A atenção dada pelo autor aos casos examinados por Christine acaba comprometendo um pouco o suspense do livro, mas nada que tire o interesse do mesmo. Outro recurso que merece destaque é a composição de personagens secundários, como Monica Breedlove (vizinha de Christine) e Leroy (zelador do prédio onde moram Cristine e Monica). Não são figuras simples, mas de considerável relevância para a trama. Monica é uma feminista que vislumbra o bem comum. É uma grande observadora e amante da psicanálise. Tem um comportamento um tanto radical e tendências incestuosas. Sua sexualidade é bastante controversa, mas não penso que ela seja homossexual, como alguns acreditam. Leroy é o que pode-se chamar de “revoltado”: aquele cara que acabou como zelador e que alimenta profundo ódio pelos que são financeiramente bem-sucedidos.

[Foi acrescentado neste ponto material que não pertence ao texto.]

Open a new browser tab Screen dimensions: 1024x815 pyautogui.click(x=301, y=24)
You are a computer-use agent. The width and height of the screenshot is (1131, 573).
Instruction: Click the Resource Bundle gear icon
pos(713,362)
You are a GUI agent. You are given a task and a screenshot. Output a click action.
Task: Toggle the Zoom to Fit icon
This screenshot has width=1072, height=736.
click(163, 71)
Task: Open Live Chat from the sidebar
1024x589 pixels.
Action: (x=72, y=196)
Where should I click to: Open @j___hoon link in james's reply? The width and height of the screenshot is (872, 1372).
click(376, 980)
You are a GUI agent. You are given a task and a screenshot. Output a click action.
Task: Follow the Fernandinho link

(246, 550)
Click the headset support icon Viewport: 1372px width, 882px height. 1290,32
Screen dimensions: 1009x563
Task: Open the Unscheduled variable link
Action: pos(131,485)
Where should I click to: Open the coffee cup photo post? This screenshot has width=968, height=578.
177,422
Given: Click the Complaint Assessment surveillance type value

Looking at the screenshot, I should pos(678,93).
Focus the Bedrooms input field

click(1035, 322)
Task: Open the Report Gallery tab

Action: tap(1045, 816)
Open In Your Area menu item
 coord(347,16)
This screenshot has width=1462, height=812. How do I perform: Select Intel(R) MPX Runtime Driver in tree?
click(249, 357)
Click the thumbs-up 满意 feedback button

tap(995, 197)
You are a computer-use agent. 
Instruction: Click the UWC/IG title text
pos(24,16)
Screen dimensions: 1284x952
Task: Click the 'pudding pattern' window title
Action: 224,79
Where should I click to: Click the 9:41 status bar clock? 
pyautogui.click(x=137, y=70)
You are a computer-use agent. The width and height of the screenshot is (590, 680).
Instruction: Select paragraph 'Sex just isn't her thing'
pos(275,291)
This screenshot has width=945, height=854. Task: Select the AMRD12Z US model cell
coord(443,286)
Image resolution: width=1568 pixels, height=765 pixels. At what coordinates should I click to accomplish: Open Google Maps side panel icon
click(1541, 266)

Mas o grande interesse que ele desperta é por conta de sua perspicácia, que chega a descobrir a maldade por trás de Rhoda.

Passando aos senões do livro, além dos já citados casos de assassinos em série, outra coisa que me incomodou bastante foi um determinado crime cometido por Rhoda, que me pareceu muito improvável. Não quero revelar aqui, para não dar spoiler, mas se alguém quiser discutir nos comentários, sinta-se à vontade! [Para quem já leu, estou me referindo ao caso do incêndio!] Trata-se de um crime que, diferente dos outros, é narrado no tempo real do romance. Sinceramente, achei muito mal contado e não me convenceu. Foi o único grande deslize (que eu percebi) do autor que, felizmente, logo reassume sua postura de grande escritor e segue nesse ritmo até o desfecho da narrativa que é, sem dúvida, chocante.

Fiquei impressionado com o final do livro, que é dos mais irônicos que já li, ao estilo O Mulato, de Aluísio Azevedo. O interessante é que Menina Má encerra pedindo uma continuação. Não tem como não querer saber o que vem depois. Mas quanto a isso, o leitor terá de se conformar com suas próprias hipóteses e suposições. No mais, permanece segunda lacuna na eterna dúvida: a maldade dos homens é adquirida do meio onde vivem, ou consiste numa semente herdada de geração a geração?